The existence of distinct basil chemotypes is both the result of natural evolution and selective breeding (Darrah, 1974; Morales and Simon, 1996; Simon et al., 1999). This observation suggests that most basil lineages have the genetic potential to synthesize most, if not all, of the range of compounds that have been found collectively in this species. However, the molecular mechanisms by which such diversity is generated—gene silencing, gene duplications and modifications, differential gene regulation, and posttranslational modification—are not clear.

Previously, we reported the characterization of a geraniol synthase (GES) gene isolated from the basil cultivar SD (Iijima et al., 2004). Here we report the characterization of eight additional terpene synthases (TPSs) from the three basil cultivars SD, SW, and EMX. We examined the activities of these TPSs as well as the activities of the enzymes catalyzing the formation of geranyl diphosphate (GPP) and farnesyl diphosphate (FPP), the substrates of monoterpene and sesquiterpene synthase, respectively. We also examined the expression of genes encoding these enzymes and earlier enzymes in the MEP and MVA pathways to better understand the basis of the variation in volatile terpene profiles among these three basil cultivars. Finally, we examined the activity of Phe ammonia lyase (PAL), the key regulatory enzyme of the phenylpropanoid pathway, and the expression of PAL and several other phenylpropanoid genes to examine the interaction between the phenylpropanoid and terpenoid pathways.

• Data excerpt:
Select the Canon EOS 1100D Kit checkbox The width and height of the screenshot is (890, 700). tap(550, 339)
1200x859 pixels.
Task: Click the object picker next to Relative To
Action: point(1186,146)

• Activity: In the text on basil, which three cultivars were the eight additional terpene synthases taken from?

• Solved exercise: SD, SW, and EMX.